### Given task
From the line with "Given: Pick the road label شهید فاضل تونی" up to and including the line with "Given: Choose the label بلوک ۴۱ مکرر", write the records out again with "Display size" in place of "Screen dimensions" and nothing else changed. Leave the pictures out.

(Records pointing to text and elements)

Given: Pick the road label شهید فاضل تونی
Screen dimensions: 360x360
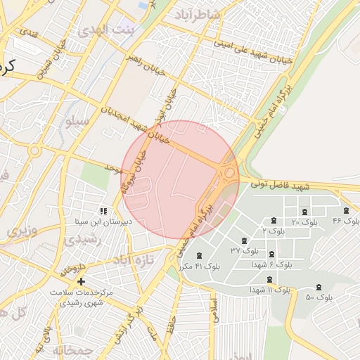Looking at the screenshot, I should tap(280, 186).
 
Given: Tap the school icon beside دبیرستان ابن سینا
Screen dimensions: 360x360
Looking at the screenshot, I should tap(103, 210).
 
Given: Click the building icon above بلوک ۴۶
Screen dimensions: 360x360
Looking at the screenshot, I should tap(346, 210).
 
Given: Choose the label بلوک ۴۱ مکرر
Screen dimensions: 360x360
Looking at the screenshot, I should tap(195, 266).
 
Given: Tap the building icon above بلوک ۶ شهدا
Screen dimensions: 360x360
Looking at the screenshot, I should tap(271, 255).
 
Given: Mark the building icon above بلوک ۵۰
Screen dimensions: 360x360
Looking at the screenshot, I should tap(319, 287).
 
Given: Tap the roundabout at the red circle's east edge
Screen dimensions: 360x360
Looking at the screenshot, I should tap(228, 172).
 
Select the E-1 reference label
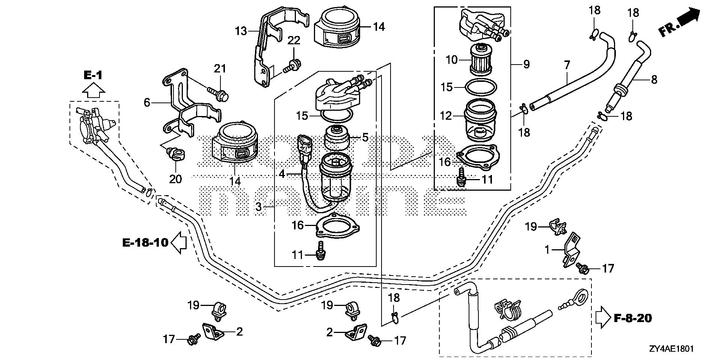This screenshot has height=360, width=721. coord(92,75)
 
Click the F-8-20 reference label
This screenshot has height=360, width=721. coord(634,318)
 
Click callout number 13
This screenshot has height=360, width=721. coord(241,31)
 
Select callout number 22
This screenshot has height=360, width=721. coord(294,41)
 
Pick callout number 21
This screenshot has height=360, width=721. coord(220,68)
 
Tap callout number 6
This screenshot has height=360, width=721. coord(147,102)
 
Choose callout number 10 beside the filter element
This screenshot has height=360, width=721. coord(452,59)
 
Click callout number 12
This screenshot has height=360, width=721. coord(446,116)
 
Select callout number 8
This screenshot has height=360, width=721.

* * *

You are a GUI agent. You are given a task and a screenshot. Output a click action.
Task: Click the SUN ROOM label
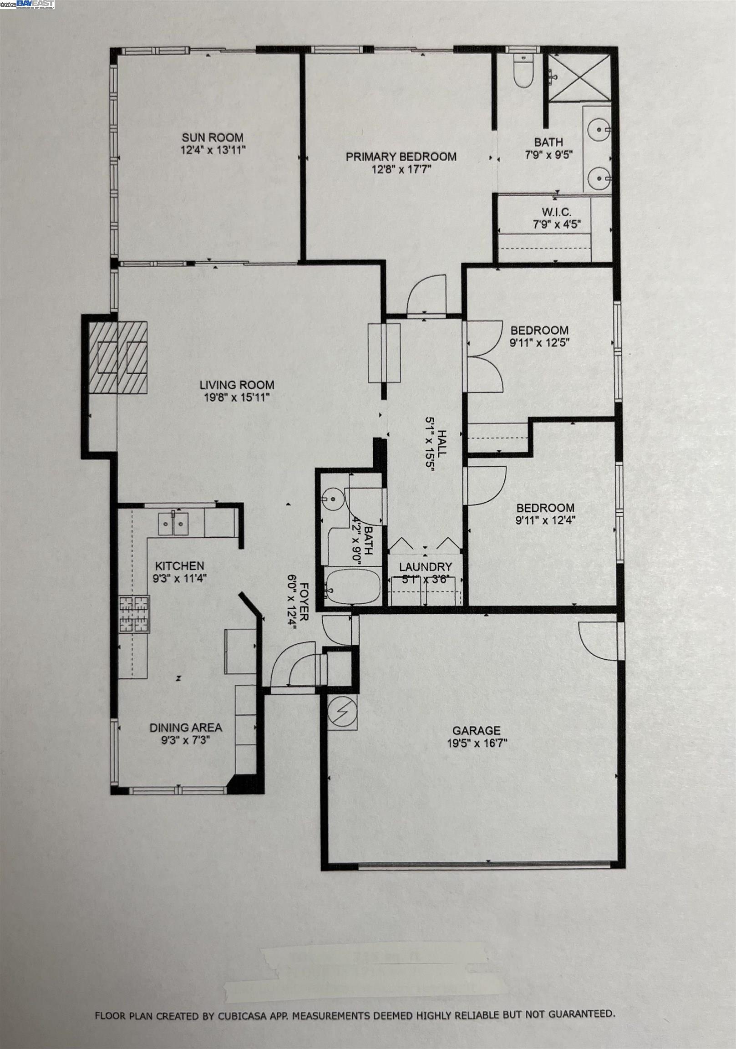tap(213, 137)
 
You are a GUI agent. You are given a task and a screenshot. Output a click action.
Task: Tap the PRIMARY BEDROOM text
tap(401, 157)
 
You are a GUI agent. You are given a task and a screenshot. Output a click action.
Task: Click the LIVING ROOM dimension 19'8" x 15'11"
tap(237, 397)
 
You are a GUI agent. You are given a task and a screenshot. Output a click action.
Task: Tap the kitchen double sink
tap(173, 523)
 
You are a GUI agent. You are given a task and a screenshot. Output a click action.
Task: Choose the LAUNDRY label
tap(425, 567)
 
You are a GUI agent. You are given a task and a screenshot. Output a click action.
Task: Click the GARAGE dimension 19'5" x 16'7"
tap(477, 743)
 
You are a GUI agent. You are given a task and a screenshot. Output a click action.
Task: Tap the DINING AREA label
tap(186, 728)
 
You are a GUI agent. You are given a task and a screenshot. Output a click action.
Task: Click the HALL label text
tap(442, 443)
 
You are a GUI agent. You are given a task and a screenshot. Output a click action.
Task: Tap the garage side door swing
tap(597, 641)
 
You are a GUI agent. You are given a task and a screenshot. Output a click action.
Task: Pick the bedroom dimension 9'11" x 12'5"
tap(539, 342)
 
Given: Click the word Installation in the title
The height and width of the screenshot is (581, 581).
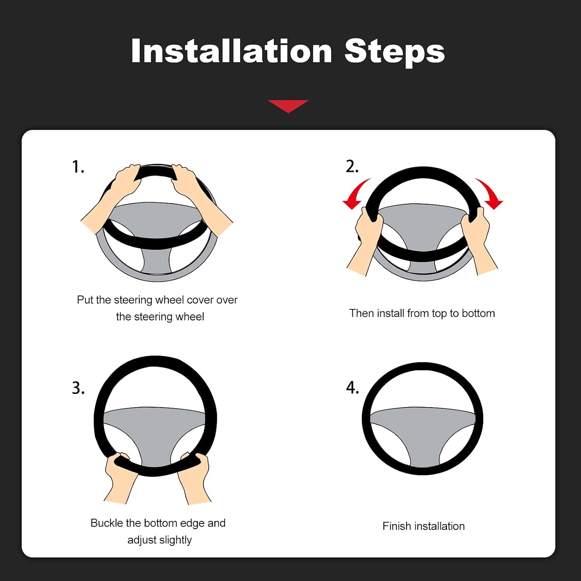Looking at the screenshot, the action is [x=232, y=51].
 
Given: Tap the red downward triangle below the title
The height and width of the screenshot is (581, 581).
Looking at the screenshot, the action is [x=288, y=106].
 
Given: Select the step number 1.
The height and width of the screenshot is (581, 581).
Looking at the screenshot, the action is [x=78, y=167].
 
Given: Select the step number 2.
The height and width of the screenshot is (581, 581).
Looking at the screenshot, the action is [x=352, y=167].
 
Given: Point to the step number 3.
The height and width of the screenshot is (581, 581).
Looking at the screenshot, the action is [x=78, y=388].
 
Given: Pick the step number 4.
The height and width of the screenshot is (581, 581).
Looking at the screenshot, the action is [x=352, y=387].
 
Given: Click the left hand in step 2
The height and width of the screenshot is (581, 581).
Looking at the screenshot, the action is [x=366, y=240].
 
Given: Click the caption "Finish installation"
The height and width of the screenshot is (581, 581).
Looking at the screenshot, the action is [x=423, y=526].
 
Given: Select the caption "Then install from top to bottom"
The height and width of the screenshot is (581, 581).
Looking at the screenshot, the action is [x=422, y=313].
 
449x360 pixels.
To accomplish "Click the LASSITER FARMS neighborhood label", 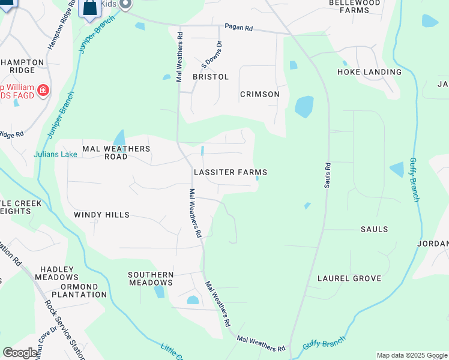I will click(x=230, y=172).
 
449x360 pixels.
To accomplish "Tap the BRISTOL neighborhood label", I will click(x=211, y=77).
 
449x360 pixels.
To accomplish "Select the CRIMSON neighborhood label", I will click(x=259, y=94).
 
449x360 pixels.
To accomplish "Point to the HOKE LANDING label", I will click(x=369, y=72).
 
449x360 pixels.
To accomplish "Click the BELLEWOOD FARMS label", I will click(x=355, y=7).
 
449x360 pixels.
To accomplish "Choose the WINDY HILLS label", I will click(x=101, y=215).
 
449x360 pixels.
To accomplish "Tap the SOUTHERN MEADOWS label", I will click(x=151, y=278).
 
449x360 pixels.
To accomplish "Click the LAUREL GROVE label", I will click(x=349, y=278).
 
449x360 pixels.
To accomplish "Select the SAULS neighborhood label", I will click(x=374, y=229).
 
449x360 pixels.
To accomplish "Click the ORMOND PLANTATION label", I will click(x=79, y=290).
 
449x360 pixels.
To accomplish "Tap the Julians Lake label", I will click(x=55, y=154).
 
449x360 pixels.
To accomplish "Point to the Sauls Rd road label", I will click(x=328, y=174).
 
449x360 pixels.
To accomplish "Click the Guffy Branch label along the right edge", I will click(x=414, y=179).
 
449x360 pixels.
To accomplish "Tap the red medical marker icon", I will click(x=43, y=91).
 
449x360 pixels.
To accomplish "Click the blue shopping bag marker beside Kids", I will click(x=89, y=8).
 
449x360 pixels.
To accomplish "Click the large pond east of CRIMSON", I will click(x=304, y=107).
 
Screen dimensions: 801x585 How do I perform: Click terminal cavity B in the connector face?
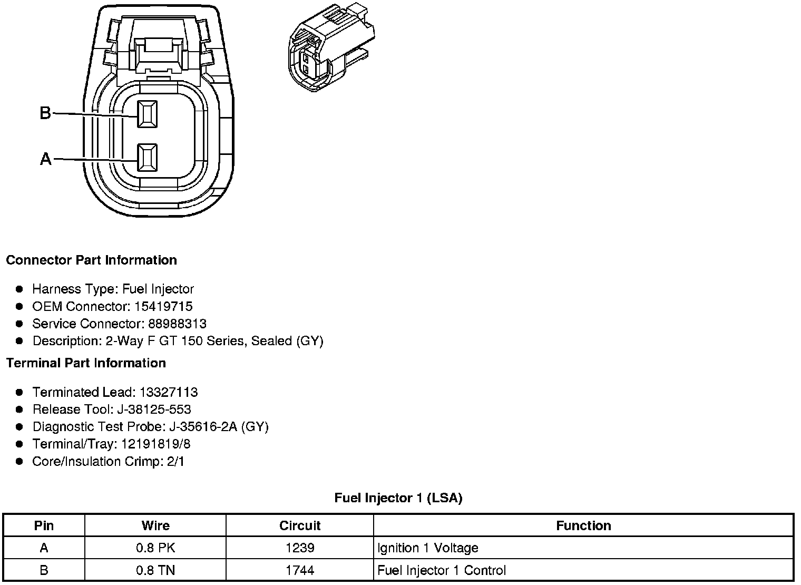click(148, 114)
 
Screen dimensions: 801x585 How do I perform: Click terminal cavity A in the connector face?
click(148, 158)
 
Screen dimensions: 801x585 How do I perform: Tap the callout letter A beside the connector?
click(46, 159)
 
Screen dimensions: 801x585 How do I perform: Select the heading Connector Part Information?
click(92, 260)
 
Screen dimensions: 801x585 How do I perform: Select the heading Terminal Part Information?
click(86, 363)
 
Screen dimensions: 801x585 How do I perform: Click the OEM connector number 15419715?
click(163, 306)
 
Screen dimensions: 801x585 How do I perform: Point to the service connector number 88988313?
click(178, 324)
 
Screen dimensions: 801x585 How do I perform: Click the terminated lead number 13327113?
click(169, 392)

==

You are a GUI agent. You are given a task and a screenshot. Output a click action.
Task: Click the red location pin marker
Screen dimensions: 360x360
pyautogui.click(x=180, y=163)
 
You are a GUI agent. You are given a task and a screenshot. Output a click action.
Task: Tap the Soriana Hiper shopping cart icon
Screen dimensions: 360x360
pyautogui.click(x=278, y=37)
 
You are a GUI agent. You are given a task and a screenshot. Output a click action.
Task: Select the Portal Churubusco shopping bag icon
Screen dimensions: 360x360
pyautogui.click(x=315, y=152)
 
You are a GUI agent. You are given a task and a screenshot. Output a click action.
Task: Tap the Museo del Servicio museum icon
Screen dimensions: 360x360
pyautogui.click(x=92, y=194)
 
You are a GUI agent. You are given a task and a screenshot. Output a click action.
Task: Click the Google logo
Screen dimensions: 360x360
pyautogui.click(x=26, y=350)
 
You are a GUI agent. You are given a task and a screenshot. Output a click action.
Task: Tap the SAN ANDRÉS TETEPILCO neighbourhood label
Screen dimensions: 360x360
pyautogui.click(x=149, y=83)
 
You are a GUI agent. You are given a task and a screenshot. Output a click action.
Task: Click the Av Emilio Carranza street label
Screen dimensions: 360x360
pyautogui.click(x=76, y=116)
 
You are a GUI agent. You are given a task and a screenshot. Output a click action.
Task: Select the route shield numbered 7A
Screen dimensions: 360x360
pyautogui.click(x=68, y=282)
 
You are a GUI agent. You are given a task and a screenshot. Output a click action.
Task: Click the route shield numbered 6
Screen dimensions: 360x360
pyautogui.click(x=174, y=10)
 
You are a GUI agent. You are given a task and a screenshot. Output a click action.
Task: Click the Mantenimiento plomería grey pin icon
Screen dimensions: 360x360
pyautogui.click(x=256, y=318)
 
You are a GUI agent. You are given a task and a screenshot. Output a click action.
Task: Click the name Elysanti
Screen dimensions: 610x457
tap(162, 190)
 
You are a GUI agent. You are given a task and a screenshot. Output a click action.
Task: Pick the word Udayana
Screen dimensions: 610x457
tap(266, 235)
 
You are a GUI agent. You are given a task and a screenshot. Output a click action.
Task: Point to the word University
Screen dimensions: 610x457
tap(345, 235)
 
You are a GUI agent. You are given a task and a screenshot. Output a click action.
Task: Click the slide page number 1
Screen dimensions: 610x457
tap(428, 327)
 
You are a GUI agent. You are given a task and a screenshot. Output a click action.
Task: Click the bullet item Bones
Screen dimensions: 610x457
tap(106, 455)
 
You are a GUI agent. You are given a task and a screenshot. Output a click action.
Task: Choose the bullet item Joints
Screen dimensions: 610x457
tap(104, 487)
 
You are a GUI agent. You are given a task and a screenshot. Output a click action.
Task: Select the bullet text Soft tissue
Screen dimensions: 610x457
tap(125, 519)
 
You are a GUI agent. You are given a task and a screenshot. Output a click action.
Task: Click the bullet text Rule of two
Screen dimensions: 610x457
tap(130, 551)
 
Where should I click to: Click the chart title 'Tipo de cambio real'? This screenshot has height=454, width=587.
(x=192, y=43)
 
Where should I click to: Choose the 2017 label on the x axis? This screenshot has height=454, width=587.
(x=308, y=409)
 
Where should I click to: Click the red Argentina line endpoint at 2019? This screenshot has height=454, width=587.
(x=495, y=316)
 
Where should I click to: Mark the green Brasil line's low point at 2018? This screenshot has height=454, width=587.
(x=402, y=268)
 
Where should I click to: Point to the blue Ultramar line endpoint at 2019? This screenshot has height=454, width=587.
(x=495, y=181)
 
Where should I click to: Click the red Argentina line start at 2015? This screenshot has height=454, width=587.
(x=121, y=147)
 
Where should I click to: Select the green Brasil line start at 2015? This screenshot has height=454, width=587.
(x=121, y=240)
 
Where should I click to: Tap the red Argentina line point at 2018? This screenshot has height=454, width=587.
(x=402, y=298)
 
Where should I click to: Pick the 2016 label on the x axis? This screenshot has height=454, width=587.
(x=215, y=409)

### Result of the task
Given: Pick the road label شهید فاضل تونی
Display size: 360x360
Looking at the screenshot, I should tap(280, 186).
 
Given: Tap the school icon beside دبیرستان ابن سینا
Display size: 360x360
Looking at the screenshot, I should tap(103, 210).
 
Given: Click the building icon above بلوک ۴۶
Display size: 360x360
Looking at the screenshot, I should tap(346, 210).
 
Given: Choose the label بلوک ۴۱ مکرر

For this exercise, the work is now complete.